## START Records for processing

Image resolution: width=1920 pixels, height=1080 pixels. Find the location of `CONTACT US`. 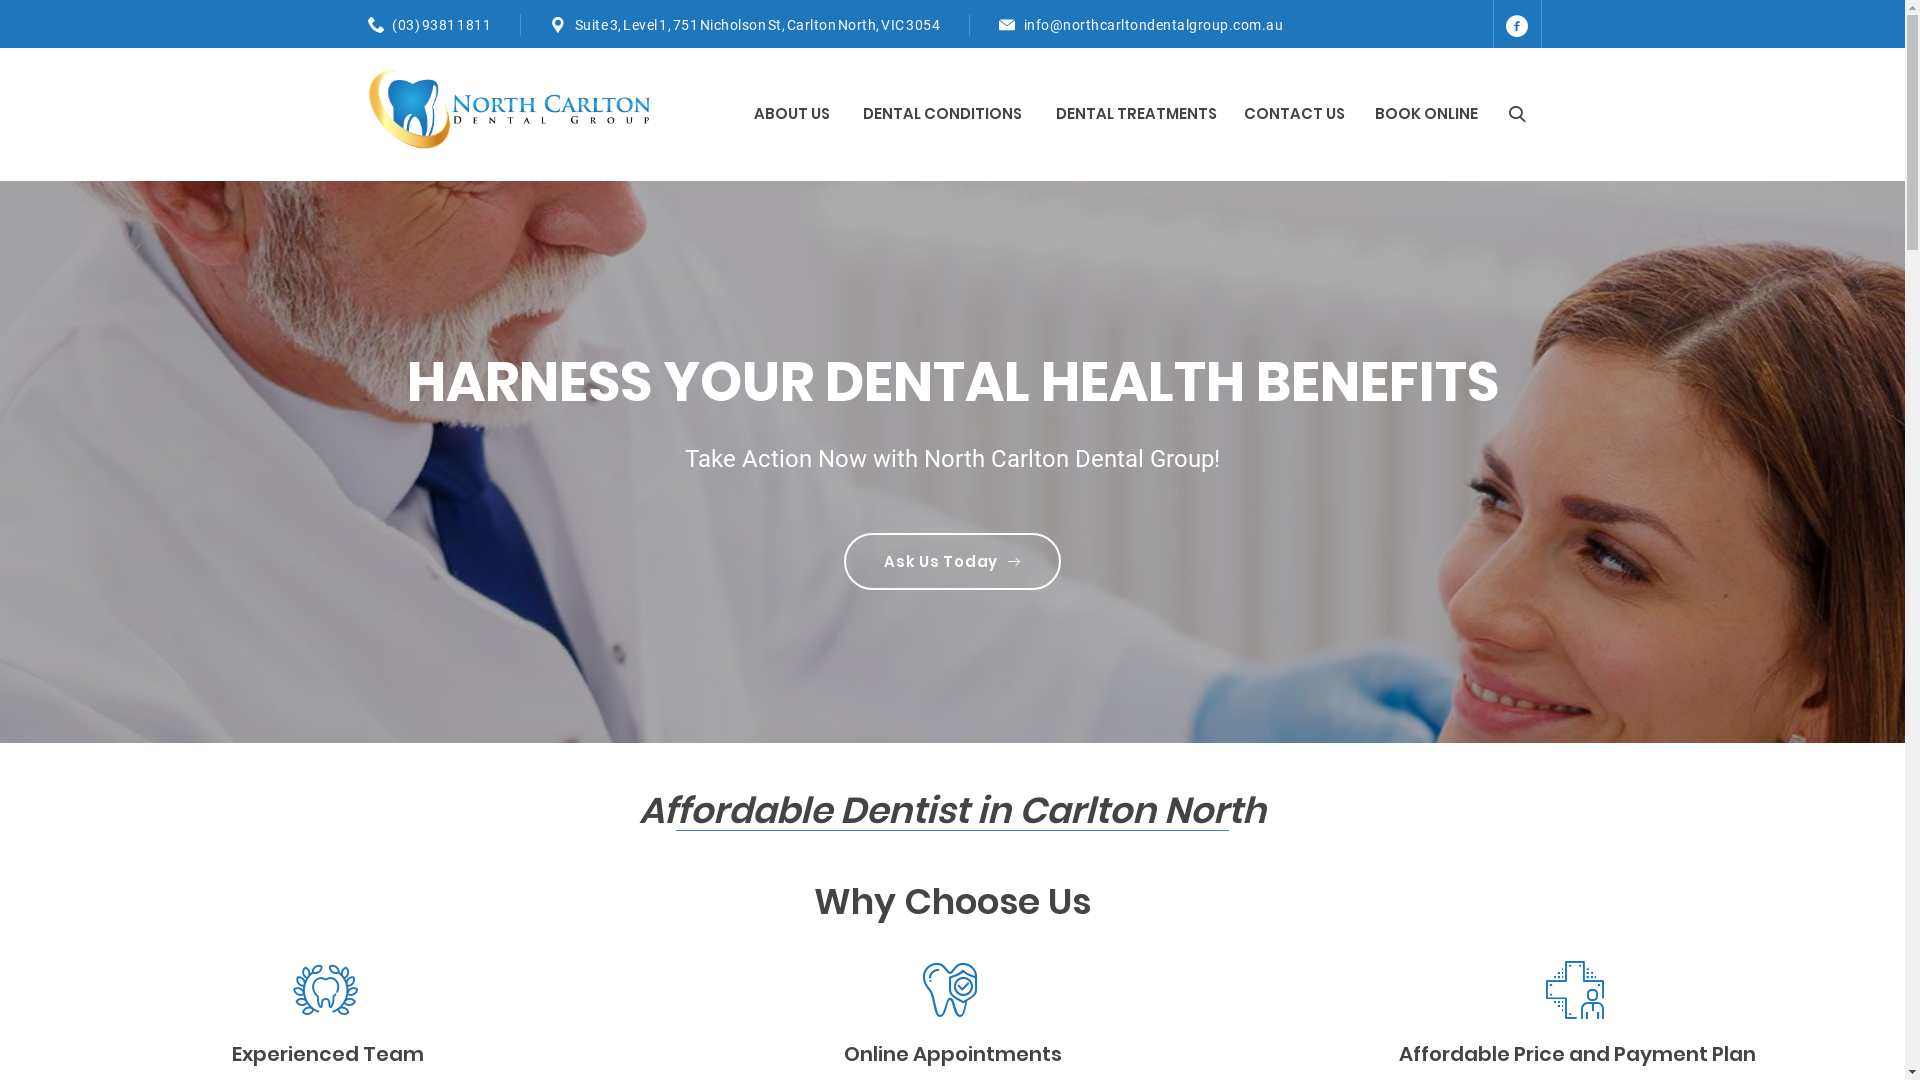

CONTACT US is located at coordinates (1294, 114).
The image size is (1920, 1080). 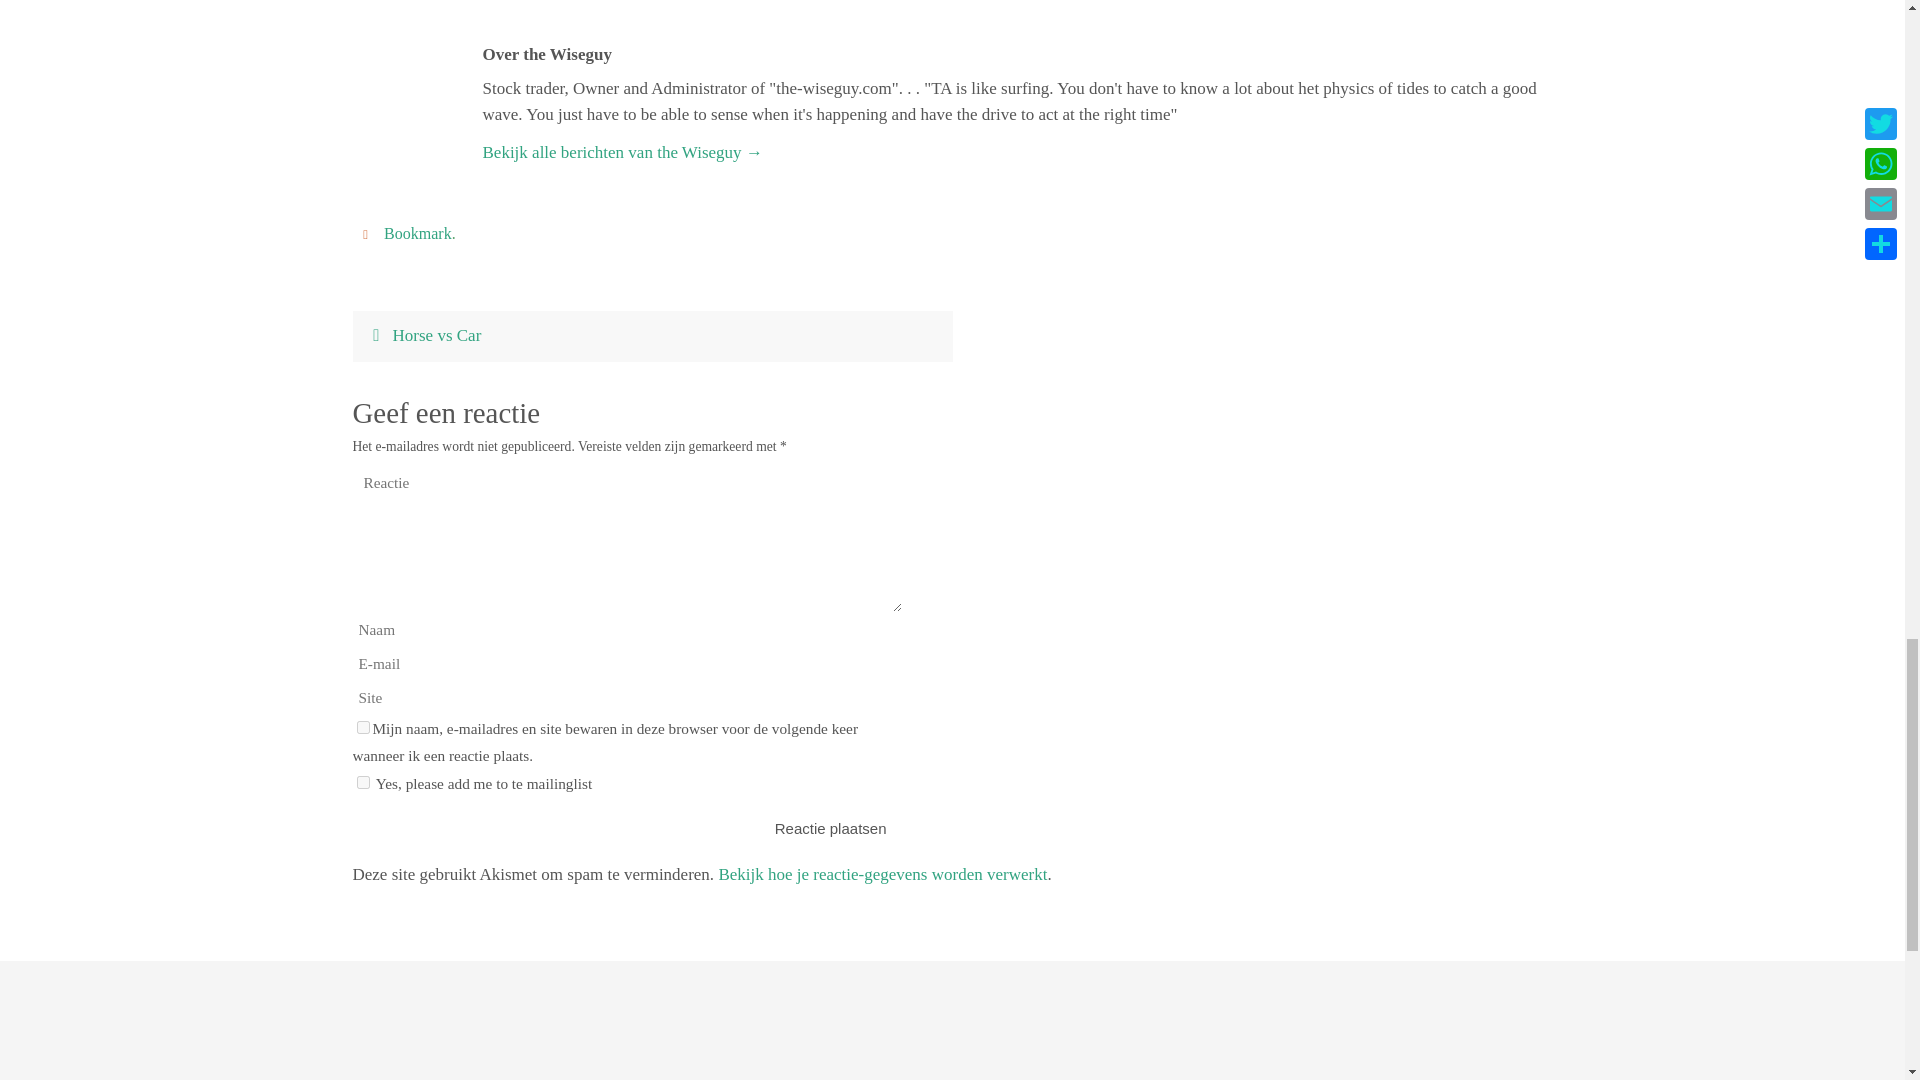 What do you see at coordinates (362, 782) in the screenshot?
I see `1` at bounding box center [362, 782].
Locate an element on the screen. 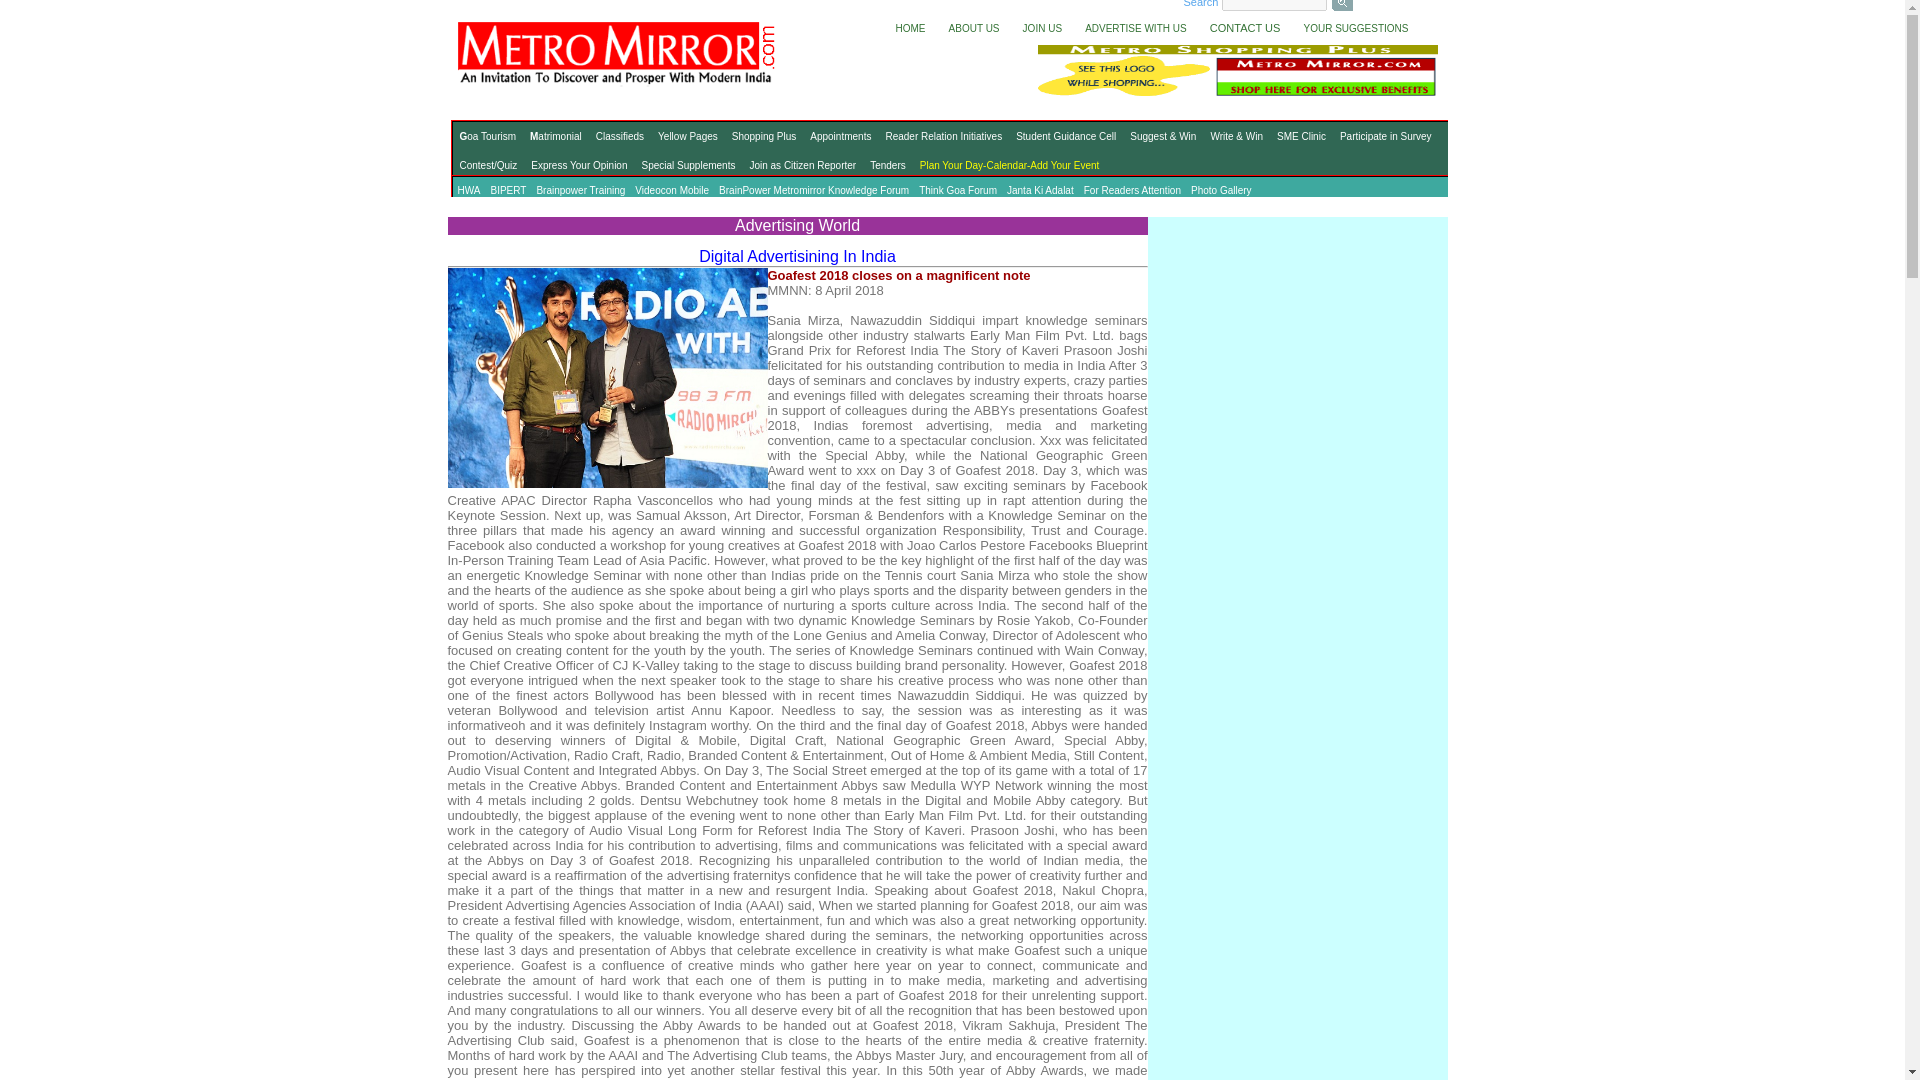 This screenshot has height=1080, width=1920. Digital Advertisining In India is located at coordinates (797, 256).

## END Records for processing

Directions for this task
Reproduce the material word for word, starting at its very beginning and ending with the line that contains "CONTACT US is", including that line. Omit the pictures.

Solution to this exercise
Image resolution: width=1920 pixels, height=1080 pixels. Find the location of `CONTACT US`. 

CONTACT US is located at coordinates (1294, 114).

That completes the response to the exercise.